Input material ::
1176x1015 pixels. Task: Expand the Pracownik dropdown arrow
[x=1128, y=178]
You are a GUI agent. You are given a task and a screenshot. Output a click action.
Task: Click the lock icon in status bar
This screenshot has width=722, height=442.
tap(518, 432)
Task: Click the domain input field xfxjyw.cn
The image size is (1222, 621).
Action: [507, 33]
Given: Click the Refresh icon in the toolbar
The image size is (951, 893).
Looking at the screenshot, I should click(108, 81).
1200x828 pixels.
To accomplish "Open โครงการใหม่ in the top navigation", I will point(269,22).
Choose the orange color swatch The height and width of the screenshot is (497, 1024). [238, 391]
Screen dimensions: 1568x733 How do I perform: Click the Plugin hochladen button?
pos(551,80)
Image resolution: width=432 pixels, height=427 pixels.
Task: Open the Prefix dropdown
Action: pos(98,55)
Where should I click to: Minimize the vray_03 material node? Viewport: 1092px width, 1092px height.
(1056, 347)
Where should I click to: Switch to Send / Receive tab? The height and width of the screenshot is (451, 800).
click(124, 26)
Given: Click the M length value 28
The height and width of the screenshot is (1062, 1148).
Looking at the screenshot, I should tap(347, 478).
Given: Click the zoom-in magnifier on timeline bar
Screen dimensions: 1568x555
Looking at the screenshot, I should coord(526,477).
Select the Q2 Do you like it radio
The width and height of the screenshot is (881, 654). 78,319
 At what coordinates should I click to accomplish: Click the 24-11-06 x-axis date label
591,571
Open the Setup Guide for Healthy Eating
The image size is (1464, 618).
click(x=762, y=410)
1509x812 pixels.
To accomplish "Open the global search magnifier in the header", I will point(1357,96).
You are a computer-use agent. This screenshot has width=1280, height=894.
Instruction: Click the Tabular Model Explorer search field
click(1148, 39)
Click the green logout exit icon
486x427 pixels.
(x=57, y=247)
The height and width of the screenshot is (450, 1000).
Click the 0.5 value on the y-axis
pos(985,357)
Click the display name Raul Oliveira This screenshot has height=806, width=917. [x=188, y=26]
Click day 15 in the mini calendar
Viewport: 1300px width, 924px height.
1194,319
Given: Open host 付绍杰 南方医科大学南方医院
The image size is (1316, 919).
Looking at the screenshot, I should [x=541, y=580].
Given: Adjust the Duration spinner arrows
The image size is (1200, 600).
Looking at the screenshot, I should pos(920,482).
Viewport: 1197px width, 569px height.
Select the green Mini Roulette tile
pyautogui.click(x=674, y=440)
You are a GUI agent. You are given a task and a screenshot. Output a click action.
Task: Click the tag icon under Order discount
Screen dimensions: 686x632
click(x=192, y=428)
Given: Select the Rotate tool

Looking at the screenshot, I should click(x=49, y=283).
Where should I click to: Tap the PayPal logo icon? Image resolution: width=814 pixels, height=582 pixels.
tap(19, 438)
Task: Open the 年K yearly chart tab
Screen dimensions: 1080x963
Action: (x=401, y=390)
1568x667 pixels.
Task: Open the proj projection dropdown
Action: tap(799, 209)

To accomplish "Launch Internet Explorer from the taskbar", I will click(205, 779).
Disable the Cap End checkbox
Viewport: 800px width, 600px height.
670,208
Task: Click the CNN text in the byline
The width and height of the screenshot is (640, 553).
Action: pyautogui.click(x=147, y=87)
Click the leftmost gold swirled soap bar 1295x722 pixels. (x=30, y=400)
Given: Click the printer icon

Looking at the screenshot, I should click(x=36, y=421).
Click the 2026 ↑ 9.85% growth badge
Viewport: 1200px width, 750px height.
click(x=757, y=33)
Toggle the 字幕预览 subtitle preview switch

What you are asked to do ::
Read the listing above, then copy every line that includes the string "point".

Solution to this exercise ::
To accomplish "Open โครงการใหม่ in the top navigation", I will point(269,22).
To accomplish "Open the global search magnifier in the header", I will point(1357,96).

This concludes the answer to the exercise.